> Parts of the exercise
• a. Can you condense the paragraph in the blog post that begins "Our project itself currently resides" into a short bulleted list that keeps its main facts?
• b. Which phases of the software development cycle does the blog post name?

Passage provided: Begin

Alethiography: April 2007

Monday, April 30, 2007

Review for the Quiz

Via Sally, in case you've been goofing off, and not reading my blog with the proper level of detail, here is a tag cloud via TagCrowd of the last ~40 days of my blog postings:

created at TagCrowd.com

Guess I've been a bit focused on school lately, eh?

Thursday, April 26, 2007

The Software Engineering Principles course I'm currently taking is meant to prepare us for Software Engineering Practices, the "Senior Experience" course for CS majors (and for my made-up degree). The Practices course involves working on a big group project for the entire semester, doing all phases of the software development cycle (requirements, design, coding, testing, etc.). So to help us prepare for that, we've been doing a small group project in our current class.

It hasn't been very good. Our class only had five students, and one dropped out fairly early in the project after having an argument with me (a very civil argument over a mild question; I'm not sure why he got as angry as he appeared to, and I'm not at all sure this is why he dropped out).

Of the four we have left, there is me (smart, moderately diligent), W (smart, moderately diligent, extremely busy and with almost no time to put into school right now), H (smart, a total fuck-off), and B (learning-disabled, may have skills that have not yet been revealed, has not done any work to date). And Dr. P has been contributing to the project himself.

Nevertheless, it's been my best group project for school ever. When we talk about design issues in class, and really hammer them out, it's incredibly fun and feels really productive. I never thought working on a team could be like this. (I can only imagine what it would be like if I had teammates who ever did any work.)

Our project itself currently resides in a file repository managed by cvs. Basically cvs manages it so that multiple people can work on various files, sort of checking them out and then back in with changes. It stores all of the previous version of files, so if you need to revert to one that you didn't yet screw up, you can. When people make changes, they upload their changed files with a comment about what they did.

It's fun checking the repository every day for new stuff, and reading the history logs (the comments people made when they checked things in) on the rare occasions that someone has done something. (Actually, Dr. P does something fairly often, and I usually do some work a couple of times a week, but otherwise, almost nothing ever happens.)

Passage provided: End
Recorded data: Begin

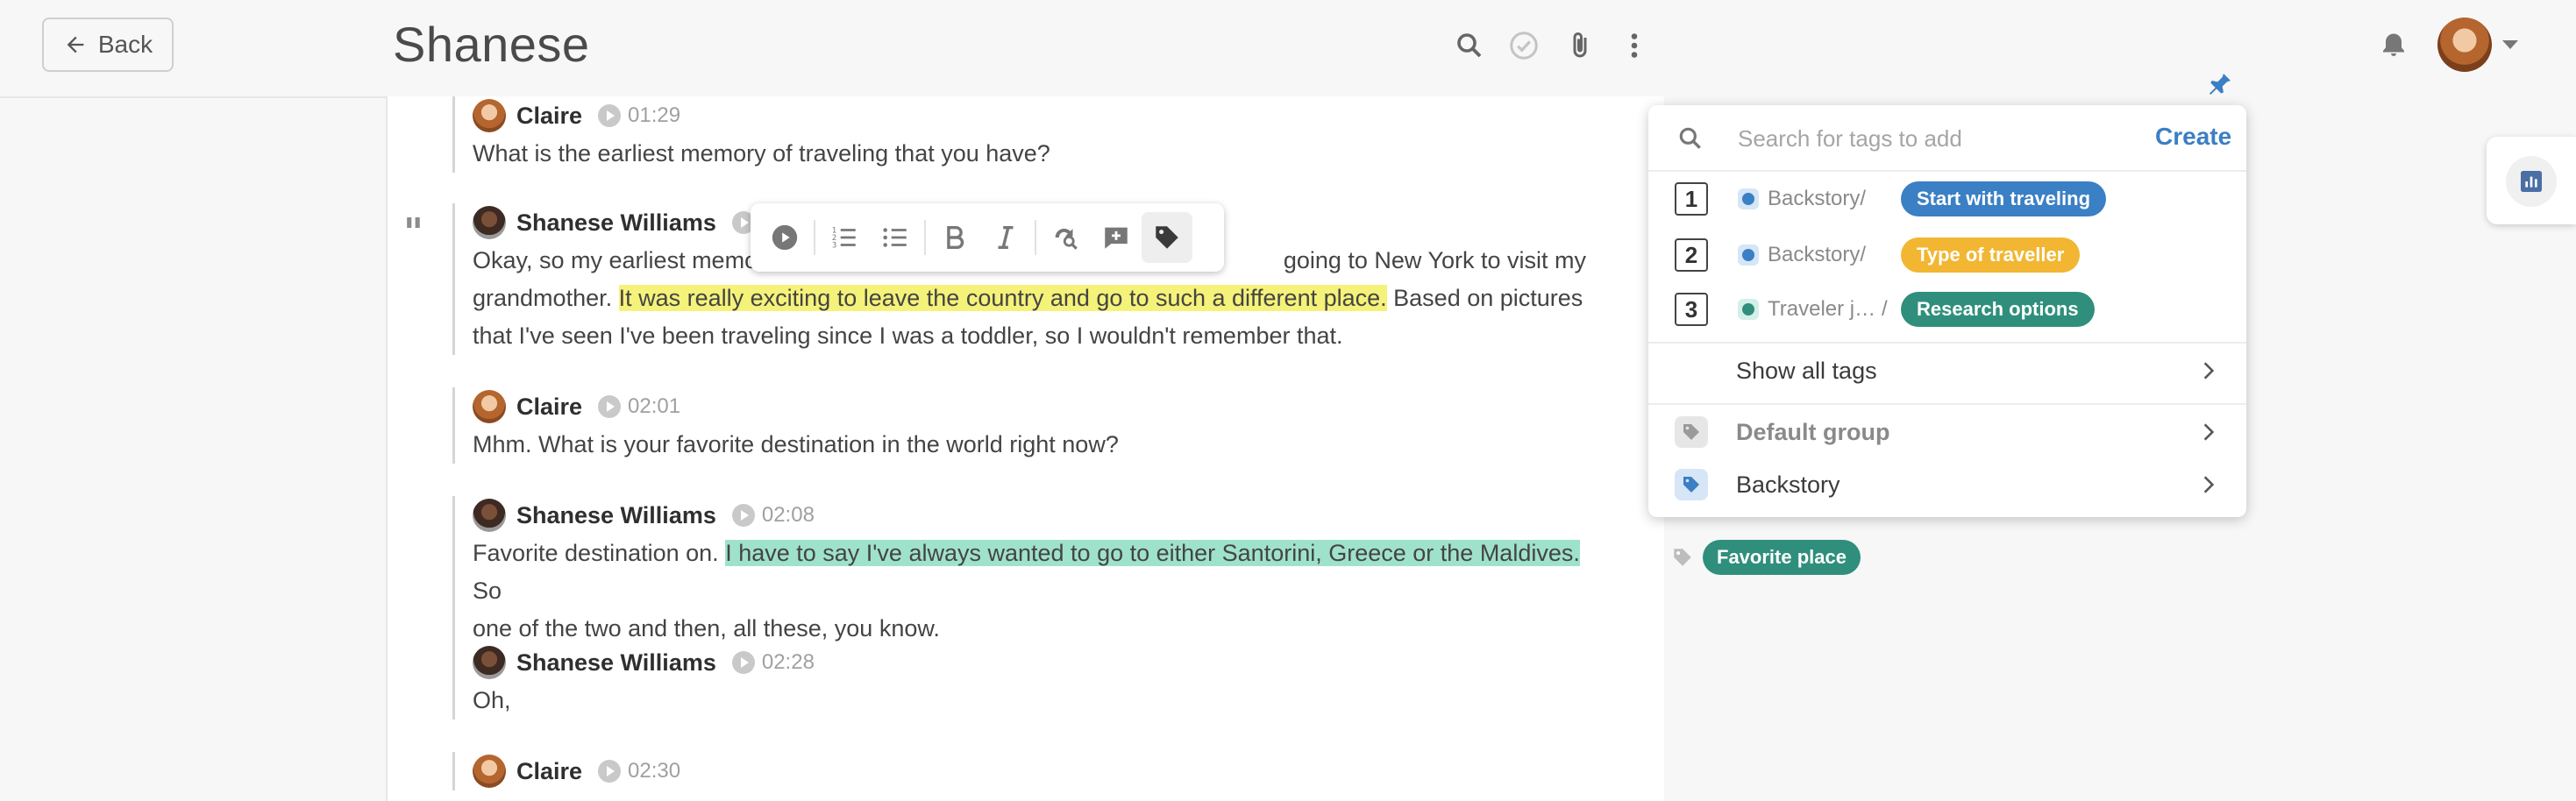 The image size is (2576, 801). I want to click on timestamp: 01:29, so click(639, 115).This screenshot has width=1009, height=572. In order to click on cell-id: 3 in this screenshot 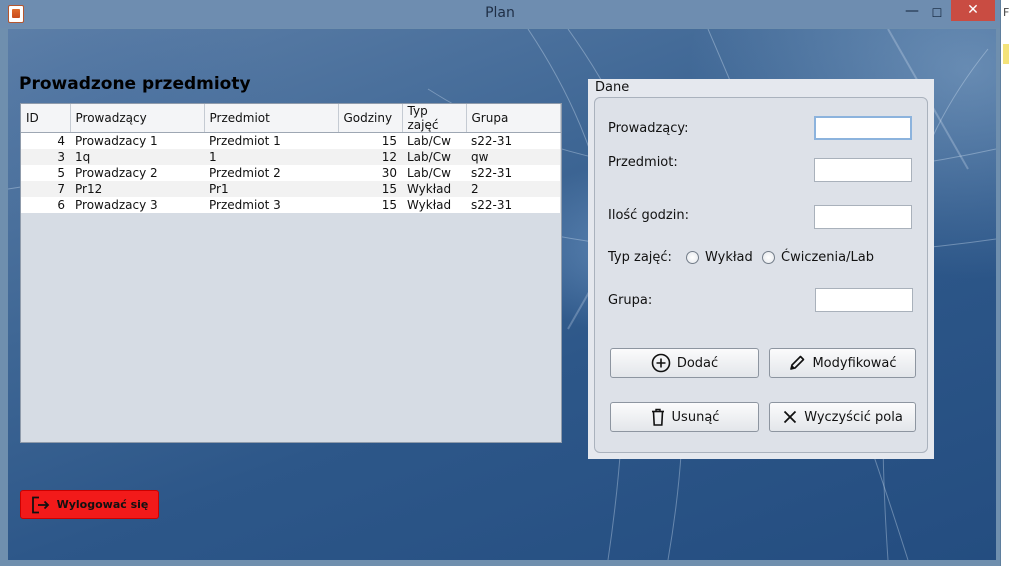, I will do `click(46, 157)`.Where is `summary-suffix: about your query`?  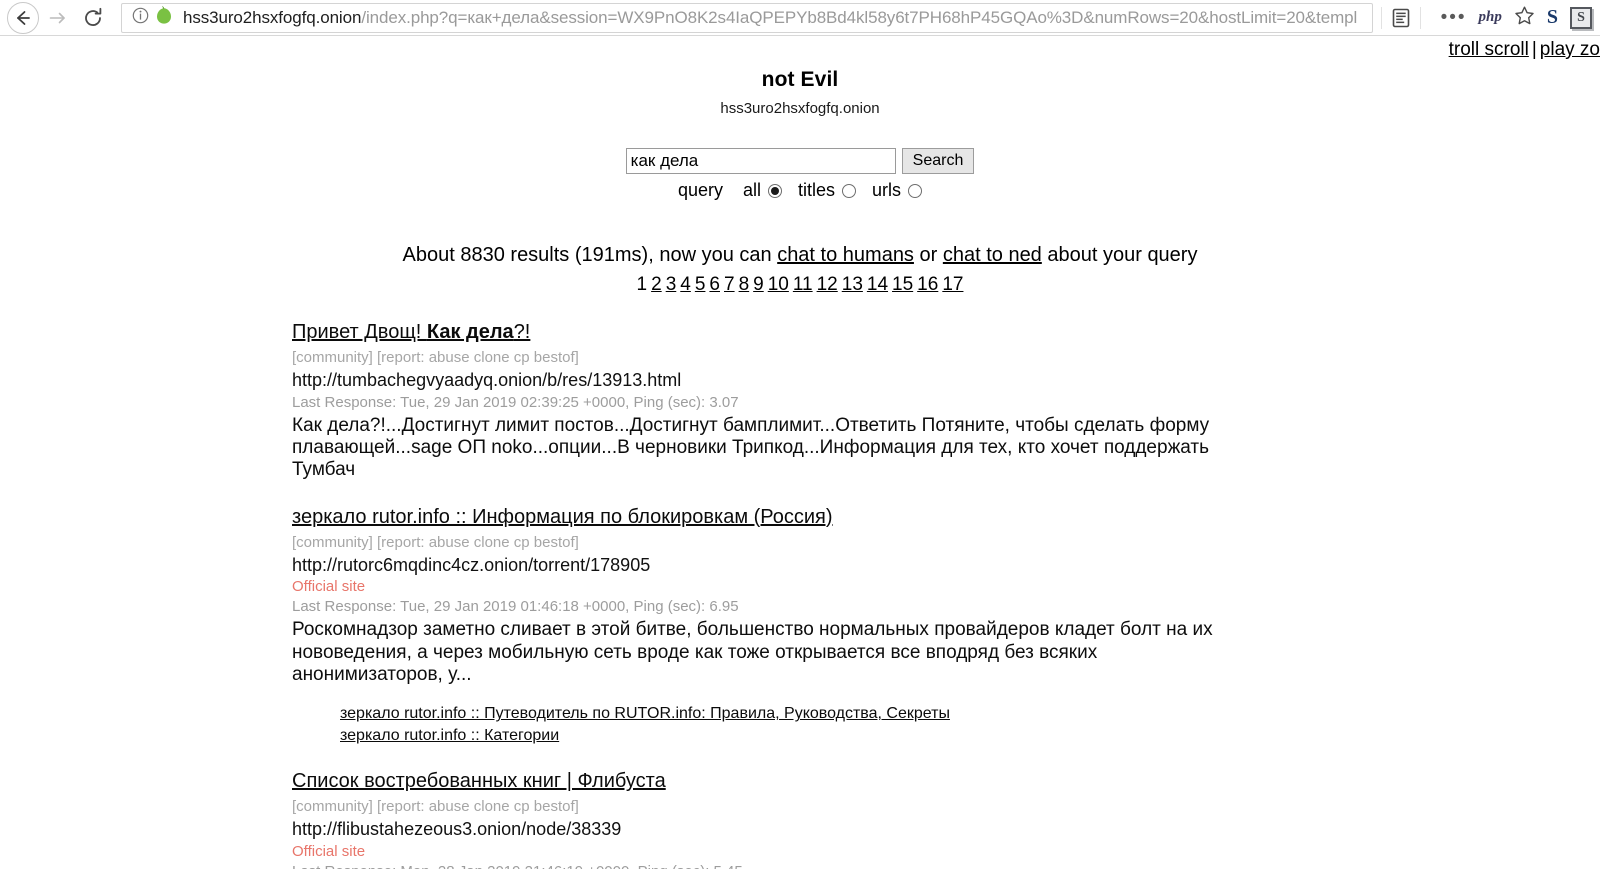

Recorded data: End

> Answer set
• a.
- The project is stored in a file repository managed by cvs.
- cvs lets multiple people work on various files by checking them out and then back in with changes.
- It keeps all previous versions of files, so you can revert to an earlier one.
- People upload their changed files with a comment about what they did.

• b.
- Requirements
- Design
- Coding
- Testing